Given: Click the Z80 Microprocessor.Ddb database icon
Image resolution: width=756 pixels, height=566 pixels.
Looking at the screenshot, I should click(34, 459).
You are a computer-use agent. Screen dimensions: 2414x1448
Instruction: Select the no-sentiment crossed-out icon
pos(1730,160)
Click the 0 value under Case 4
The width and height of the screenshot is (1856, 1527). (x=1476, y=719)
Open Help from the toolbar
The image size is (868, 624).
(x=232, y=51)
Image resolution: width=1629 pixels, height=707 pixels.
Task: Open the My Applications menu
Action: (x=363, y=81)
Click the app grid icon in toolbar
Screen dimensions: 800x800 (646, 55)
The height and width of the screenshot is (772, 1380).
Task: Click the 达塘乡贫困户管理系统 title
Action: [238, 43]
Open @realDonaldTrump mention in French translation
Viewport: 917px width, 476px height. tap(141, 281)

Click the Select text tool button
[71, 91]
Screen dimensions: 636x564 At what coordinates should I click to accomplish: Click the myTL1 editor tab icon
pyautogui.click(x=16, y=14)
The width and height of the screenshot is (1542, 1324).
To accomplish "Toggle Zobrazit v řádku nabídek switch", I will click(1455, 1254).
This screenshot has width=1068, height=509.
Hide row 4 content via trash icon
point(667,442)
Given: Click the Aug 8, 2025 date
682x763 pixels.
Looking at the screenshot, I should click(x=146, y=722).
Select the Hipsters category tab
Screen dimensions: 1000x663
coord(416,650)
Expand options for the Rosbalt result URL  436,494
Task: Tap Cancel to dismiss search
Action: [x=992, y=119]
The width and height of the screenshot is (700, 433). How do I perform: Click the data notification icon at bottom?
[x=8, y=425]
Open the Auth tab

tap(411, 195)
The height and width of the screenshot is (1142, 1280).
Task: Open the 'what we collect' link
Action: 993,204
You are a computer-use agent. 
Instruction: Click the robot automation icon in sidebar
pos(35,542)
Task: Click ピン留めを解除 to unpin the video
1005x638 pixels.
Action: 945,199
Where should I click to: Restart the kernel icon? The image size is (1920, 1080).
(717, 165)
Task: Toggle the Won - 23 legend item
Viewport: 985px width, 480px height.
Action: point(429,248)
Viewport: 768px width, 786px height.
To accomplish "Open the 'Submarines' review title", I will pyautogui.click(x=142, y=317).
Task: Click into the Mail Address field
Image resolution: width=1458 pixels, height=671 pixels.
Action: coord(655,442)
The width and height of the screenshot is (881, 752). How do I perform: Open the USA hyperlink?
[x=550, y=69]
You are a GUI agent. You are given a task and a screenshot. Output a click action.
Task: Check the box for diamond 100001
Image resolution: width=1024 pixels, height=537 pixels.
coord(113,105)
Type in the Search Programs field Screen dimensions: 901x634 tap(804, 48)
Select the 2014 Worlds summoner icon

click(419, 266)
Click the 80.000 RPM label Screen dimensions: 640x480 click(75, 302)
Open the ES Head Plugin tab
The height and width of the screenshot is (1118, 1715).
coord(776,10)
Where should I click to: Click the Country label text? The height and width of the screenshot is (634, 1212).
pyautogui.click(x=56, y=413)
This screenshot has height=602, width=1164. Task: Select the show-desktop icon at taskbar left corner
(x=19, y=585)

> [Written instruction]:
Render the lines above as a JSON list of strings, one string per line, with blank lines left out.

> [Finished exercise]:
[
  "Given: Click the Z80 Microprocessor.Ddb database icon",
  "Image resolution: width=756 pixels, height=566 pixels.",
  "Looking at the screenshot, I should click(34, 459).",
  "You are a computer-use agent. Screen dimensions: 2414x1448",
  "Instruction: Select the no-sentiment crossed-out icon",
  "pos(1730,160)",
  "Click the 0 value under Case 4",
  "The width and height of the screenshot is (1856, 1527). (x=1476, y=719)",
  "Open Help from the toolbar",
  "The image size is (868, 624).",
  "(x=232, y=51)",
  "Image resolution: width=1629 pixels, height=707 pixels.",
  "Task: Open the My Applications menu",
  "Action: (x=363, y=81)",
  "Click the app grid icon in toolbar",
  "Screen dimensions: 800x800 (646, 55)",
  "The height and width of the screenshot is (772, 1380).",
  "Task: Click the 达塘乡贫困户管理系统 title",
  "Action: [238, 43]",
  "Open @realDonaldTrump mention in French translation",
  "Viewport: 917px width, 476px height. tap(141, 281)",
  "Click the Select text tool button",
  "[71, 91]",
  "Screen dimensions: 636x564 At what coordinates should I click to accomplish: Click the myTL1 editor tab icon",
  "pyautogui.click(x=16, y=14)",
  "The width and height of the screenshot is (1542, 1324).",
  "To accomplish \"Toggle Zobrazit v řádku nabídek switch\", I will click(1455, 1254).",
  "This screenshot has width=1068, height=509.",
  "Hide row 4 content via trash icon",
  "point(667,442)",
  "Given: Click the Aug 8, 2025 date",
  "682x763 pixels.",
  "Looking at the screenshot, I should click(x=146, y=722).",
  "Select the Hipsters category tab",
  "Screen dimensions: 1000x663",
  "coord(416,650)",
  "Expand options for the Rosbalt result URL  436,494",
  "Task: Tap Cancel to dismiss search",
  "Action: [x=992, y=119]",
  "The width and height of the screenshot is (700, 433). How do I perform: Click the data notification icon at bottom?",
  "[x=8, y=425]",
  "Open the Auth tab",
  "tap(411, 195)",
  "The height and width of the screenshot is (1142, 1280).",
  "Task: Open the 'what we collect' link",
  "Action: 993,204",
  "You are a computer-use agent. ",
  "Instruction: Click the robot automation icon in sidebar",
  "pos(35,542)",
  "Task: Click ピン留めを解除 to unpin the video",
  "1005x638 pixels.",
  "Action: 945,199",
  "Where should I click to: Restart the kernel icon? The image size is (1920, 1080).",
  "(717, 165)",
  "Task: Toggle the Won - 23 legend item",
  "Viewport: 985px width, 480px height.",
  "Action: point(429,248)",
  "Viewport: 768px width, 786px height.",
  "To accomplish \"Open the 'Submarines' review title\", I will pyautogui.click(x=142, y=317).",
  "Task: Click into the Mail Address field",
  "Image resolution: width=1458 pixels, height=671 pixels.",
  "Action: coord(655,442)",
  "The width and height of the screenshot is (881, 752). How do I perform: Open the USA hyperlink?",
  "[x=550, y=69]",
  "You are a GUI agent. You are given a task and a screenshot. Output a click action.",
  "Task: Check the box for diamond 100001",
  "Image resolution: width=1024 pixels, height=537 pixels.",
  "coord(113,105)",
  "Type in the Search Programs field Screen dimensions: 901x634 tap(804, 48)",
  "Select the 2014 Worlds summoner icon",
  "click(419, 266)",
  "Click the 80.000 RPM label Screen dimensions: 640x480 click(75, 302)",
  "Open the ES Head Plugin tab",
  "The height and width of the screenshot is (1118, 1715).",
  "coord(776,10)",
  "Where should I click to: Click the Country label text? The height and width of the screenshot is (634, 1212).",
  "pyautogui.click(x=56, y=413)",
  "This screenshot has height=602, width=1164. Task: Select the show-desktop icon at taskbar left corner",
  "(x=19, y=585)"
]